O ewentualnych utrudnieniach w kursowaniu pociągów poinformowano na stronie Warszawskiej Kolei Dojazdowej. Te mogą wystąpić w środę pomiędzy 6 a 8 rano.
We wtorek mediacje ostatniej szansy
"Związek Zawodowy Maszynistów Kolejowych w Polsce oraz NSZZ 'Solidarność' Region Mazowsze zaplanowały przeprowadzenie strajku ostrzegawczego. Pomimo że Zarząd Spółki wypłacił pracownikom podwyżki wynagrodzeń od dnia 1.07.2023 r. w wysokości 500 zł brutto/os. w uposażeniu zasadniczym, Związki Zawodowe żądają kolejnej podwyżki wynagrodzeń w roku 2023" - poinformowano w komunikacie.
Na wtorek zaplanowano kolejne spotkanie mediacyjne "w celu załagodzenia sporu i doprowadzenia do osiągnięcia porozumienia".
"Jeżeli dojdzie do strajku ostrzegawczego wszystkie pociągi planowane w rozkładzie jazdy pociągów w dniu 15.11.2023 r. w godzinach od 6 do 8 zatrzymają się na najbliższej stacji/przystanku osobowym" - poinformowała spółka.
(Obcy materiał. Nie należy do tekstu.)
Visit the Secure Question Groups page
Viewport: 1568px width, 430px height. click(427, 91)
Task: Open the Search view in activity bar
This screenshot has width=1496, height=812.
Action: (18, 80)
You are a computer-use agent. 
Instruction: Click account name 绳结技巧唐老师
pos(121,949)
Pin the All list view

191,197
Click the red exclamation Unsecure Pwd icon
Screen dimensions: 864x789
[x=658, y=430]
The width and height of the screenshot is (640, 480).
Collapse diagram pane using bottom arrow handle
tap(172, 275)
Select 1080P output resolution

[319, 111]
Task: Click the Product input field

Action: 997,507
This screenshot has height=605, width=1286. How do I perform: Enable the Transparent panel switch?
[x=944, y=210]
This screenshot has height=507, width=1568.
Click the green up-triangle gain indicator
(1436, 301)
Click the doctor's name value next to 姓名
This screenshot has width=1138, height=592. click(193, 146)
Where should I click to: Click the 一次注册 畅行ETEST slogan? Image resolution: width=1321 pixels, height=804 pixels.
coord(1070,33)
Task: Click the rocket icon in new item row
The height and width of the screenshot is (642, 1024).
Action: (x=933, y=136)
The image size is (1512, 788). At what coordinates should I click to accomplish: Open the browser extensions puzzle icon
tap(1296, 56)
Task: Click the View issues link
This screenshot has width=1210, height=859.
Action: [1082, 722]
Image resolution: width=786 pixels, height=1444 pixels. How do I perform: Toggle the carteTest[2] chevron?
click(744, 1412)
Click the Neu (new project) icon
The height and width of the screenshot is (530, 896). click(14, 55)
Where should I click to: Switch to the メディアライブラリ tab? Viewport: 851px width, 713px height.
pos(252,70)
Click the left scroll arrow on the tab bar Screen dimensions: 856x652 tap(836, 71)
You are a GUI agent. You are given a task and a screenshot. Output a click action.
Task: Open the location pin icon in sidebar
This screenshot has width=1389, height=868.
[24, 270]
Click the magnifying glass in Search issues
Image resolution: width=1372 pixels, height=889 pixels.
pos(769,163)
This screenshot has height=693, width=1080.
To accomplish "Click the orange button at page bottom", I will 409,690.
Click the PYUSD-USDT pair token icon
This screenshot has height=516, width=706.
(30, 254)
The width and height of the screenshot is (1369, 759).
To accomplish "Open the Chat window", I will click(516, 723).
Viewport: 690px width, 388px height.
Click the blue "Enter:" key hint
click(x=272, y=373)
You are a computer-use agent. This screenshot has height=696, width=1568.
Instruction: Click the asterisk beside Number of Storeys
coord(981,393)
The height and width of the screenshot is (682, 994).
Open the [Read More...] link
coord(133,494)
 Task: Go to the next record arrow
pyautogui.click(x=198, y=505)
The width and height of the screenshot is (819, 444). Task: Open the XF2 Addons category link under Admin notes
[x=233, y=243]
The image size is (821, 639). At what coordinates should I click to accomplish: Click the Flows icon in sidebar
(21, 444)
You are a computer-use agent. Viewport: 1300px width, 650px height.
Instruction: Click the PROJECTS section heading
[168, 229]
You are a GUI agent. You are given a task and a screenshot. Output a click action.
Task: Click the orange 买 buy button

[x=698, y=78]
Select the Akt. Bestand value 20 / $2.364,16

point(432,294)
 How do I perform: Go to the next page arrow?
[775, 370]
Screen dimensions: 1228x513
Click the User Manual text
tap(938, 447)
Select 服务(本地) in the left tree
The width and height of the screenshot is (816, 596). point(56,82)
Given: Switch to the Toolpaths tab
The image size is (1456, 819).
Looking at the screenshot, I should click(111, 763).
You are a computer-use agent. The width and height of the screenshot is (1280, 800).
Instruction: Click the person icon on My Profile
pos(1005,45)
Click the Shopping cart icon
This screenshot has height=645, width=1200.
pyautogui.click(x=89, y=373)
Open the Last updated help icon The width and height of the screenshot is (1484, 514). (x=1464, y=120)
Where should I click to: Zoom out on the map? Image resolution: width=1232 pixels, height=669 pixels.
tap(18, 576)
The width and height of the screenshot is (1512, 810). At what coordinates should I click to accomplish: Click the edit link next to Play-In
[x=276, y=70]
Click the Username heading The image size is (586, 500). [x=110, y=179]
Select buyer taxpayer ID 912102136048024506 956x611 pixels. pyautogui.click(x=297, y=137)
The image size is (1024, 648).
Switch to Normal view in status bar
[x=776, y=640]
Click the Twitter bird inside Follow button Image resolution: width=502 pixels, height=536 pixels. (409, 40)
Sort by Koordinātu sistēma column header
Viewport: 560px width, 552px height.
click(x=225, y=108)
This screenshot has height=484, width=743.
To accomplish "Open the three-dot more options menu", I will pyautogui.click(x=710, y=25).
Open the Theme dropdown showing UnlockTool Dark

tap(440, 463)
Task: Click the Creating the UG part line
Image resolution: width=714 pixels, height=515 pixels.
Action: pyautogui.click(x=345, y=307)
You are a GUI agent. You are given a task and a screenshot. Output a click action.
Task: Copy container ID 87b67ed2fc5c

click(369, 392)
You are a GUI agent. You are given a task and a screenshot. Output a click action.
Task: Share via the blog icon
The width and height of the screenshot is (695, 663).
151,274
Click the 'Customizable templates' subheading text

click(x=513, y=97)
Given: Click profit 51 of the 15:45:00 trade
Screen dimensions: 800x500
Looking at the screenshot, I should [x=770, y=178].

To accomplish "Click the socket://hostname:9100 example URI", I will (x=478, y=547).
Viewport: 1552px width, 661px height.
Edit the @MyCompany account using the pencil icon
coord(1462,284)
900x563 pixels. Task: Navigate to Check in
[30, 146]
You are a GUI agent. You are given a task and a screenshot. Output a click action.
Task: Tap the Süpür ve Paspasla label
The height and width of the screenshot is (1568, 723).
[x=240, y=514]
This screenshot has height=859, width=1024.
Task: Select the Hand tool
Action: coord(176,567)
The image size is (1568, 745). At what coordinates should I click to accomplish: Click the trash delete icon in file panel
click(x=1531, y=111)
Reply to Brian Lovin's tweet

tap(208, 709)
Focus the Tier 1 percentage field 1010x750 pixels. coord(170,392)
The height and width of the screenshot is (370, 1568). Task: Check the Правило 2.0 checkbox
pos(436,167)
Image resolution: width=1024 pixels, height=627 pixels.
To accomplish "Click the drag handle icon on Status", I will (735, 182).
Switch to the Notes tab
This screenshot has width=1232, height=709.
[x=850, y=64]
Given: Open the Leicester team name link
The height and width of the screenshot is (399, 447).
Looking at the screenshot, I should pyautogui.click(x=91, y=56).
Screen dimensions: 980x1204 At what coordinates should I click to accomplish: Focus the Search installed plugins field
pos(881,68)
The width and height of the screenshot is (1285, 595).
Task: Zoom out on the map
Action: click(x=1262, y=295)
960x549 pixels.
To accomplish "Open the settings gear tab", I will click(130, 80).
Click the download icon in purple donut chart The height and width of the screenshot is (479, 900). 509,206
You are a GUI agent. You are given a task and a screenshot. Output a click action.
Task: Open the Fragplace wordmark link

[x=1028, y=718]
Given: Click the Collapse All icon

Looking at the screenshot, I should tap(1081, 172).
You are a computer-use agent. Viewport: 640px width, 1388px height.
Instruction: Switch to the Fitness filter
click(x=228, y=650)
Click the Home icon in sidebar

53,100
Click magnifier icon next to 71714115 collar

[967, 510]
Pracownicy chcą tysiąca złotych podwyżki
Jak tłumaczył w rozmowie z portalem interia.pl Sławomir Centkowski, wiceprezydent Związku Zawodowego Maszynistów Kolejowych, pracownicy żądają podniesienia płac o 1 tys. zł brutto, z wyrównaniem od 1 lipca, a także o kolejne 800 zł brutto od 1 stycznia 2024 roku.
- Nie walczymy o to, by poprawić byt pracowników WKD, tylko o to, aby zachować ich status quo. Pracodawca wypłacił 500 zł od października, pomijając prowadzone negocjacje, ale nasze żądanie to tysiąc. 500 zł nie pokrywa inflacji - tłumaczył w rozmowie z portalem Centkowski.
Zapowiedział też, że jeżeli protest ostrzegawczy nie przyniesie efektów, kolejny strajk może przyjąć ostrzejszą formę.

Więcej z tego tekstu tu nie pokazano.